Australia’s very first Tesla possessor, and founder of internet company Internode, Simon Hackett, told Business Insider he thinks the key to fixing the price problem is with government tax incentives.

“Luxury car tax disproportionately impacts EV costs due to the higher up front purchase price,” he said.

“Only the ACT offers stamp duty reduction for EV purchases and other states are lagging behind here and there are no federal tax incentives for EV ownership either.”

He might be on to something too. If you check out the situation in the USA, where electrical vehicle adoption is rising swift, federal and state governments are suggesting inbetween $US7K-10K worth of tax offset incentives. In fact, Australia is the only very first world country that does not suggest substantial incentives to offset the upfront purchase costs of electrified cars.

The tax incentives will likely pay off in spades too, with Hackett pointing out the likely saving to the health budget in Australia from diminished respiratory illness over time, which will be enormous. It is in fact air quality that drives much of the presence of zero emission vehicle ownership incentives in the USA and Europe now.

But then, even if someone does feel like pulling down the extra cash on electrical vehicles, the dealers don’t want to sell it to them.

Founder of Sydney based software startup Shiny Things, Mat Peterson, told Business Insider that one Nissan dealership even attempted to persuade him out of buying a Nissan Leaf.

“We arrived and had two staff sit us down and say we were making a mistake and we should look at their petrol cars. We declined and asked to take the LEAF out and after much to-ing and fro-ing they eventually retrieved it (and apologised that it may not have enough charge to do a test drive).

We got in, it gratefully had around 20km of charge and drove it out. The person taking us had no idea what it was, couldn’t reaction my elementary questions and when I glanced down at the odometer I realised why – it had less than 100km of driving on it after sitting at the dealership for three years.”

Hackett agreed, stating that even if head office wants to stir out EVs, the dealers don’t due to their low servicing costs compared to traditional petrol or diesel powered cars.

“The point here – and it is a yam-sized positive for EVs beyond their trivial ‘fueling’ cost is that the servicing costs for EVs are lil’. Most servicing expense and most mechanical failure in cars happens in the exceptionally sophisticated and expensive bit – the internal combustion engine.”

“An EV typically has around half a dozen moving parts in total inbetween the motor and the wheels – including the motor and the wheels. An internal combustion engine has thousands of them.

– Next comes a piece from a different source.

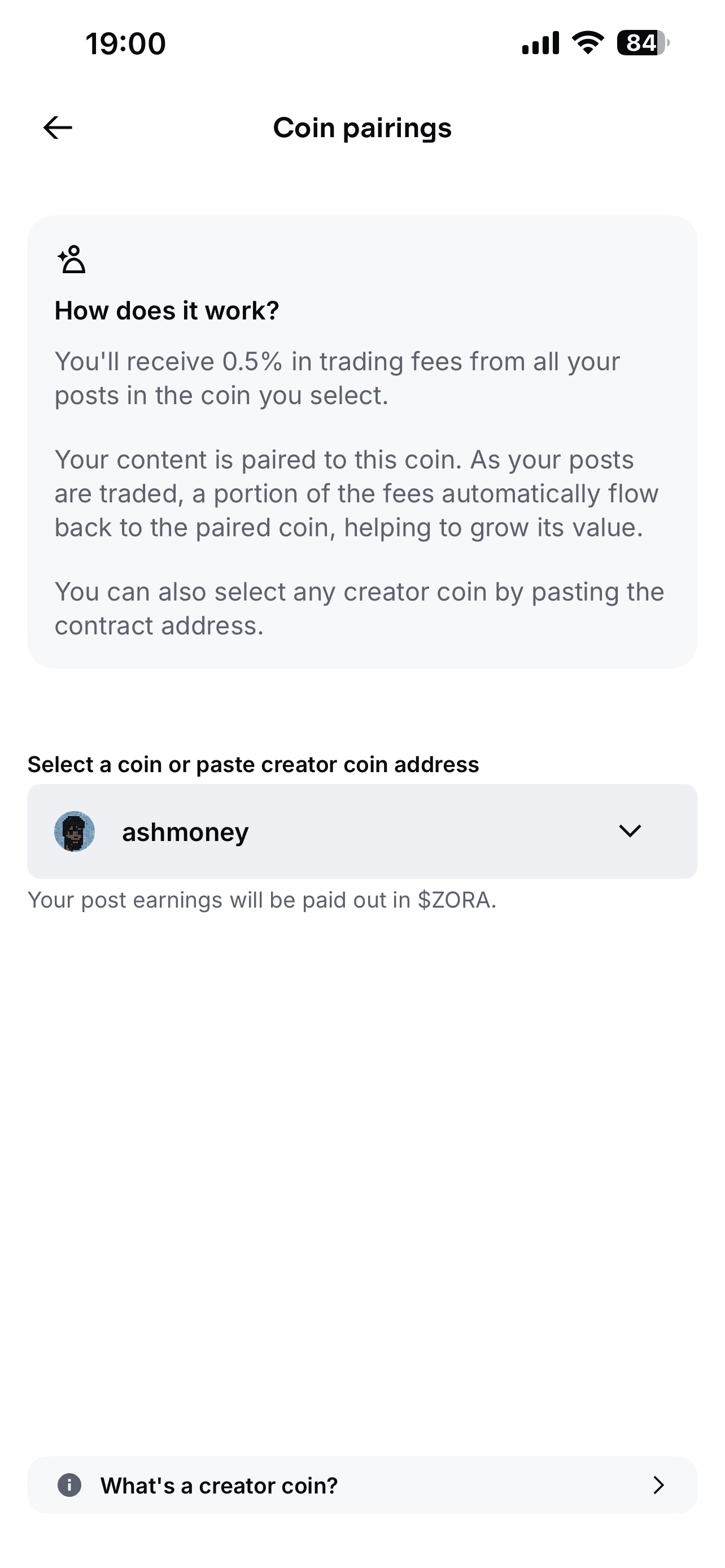Tap the back arrow in the header

click(58, 128)
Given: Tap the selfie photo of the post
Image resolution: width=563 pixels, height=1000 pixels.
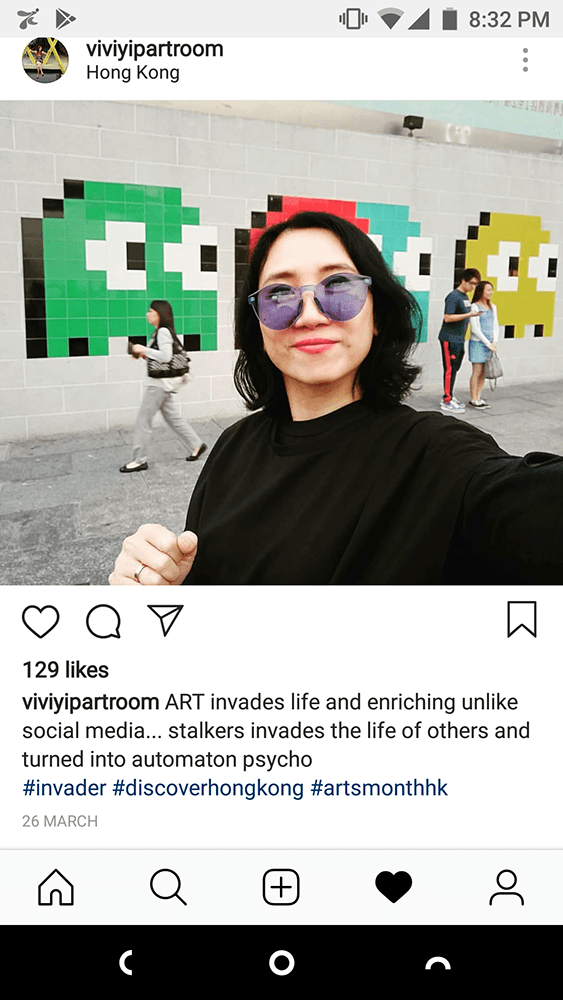Looking at the screenshot, I should (x=281, y=342).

“It is effortless to see the disincentive, as a result, for a dealer used to profiting from the long term and often very expensive (and very profitable) servicing and engine repair business that goes with every car sale. The financial conflict of interest in suggesting an EV alternative is demonstrable.”

Traditionally, the most common problem that comes to most people’s minds is the infrastructure, and cars not being able to go the distance in such a large country like Australia.

This, for the most part, is rubbish. Each year, stats come out to display that 90% of the population commutes less than 100km a day, leaving geysers of left over electric current in your Tesla, BMW or Nissan.

Once you’re home, you ass-plug it in over night and you’re fine for the next day. Going on a road journey however? No worries, the likes of Tesla will suggest you free Supercharger stations along the way that will take it from 0-80% charge in half an hour.

“Infrastructure is not much of an issue in the real world as almost all charging happens in your own garage while you sleep,” said Hackett.

“Tesla have lead the way in solving any residual diminished convenience for interstate travel with their rapidly expanding global network of free, ultra rapid charging stations.”

Then of course, there’s the perception that electrified cars are basically just big RC cars you can sit in. See the movie below and you’ll soon be persuaded otherwise.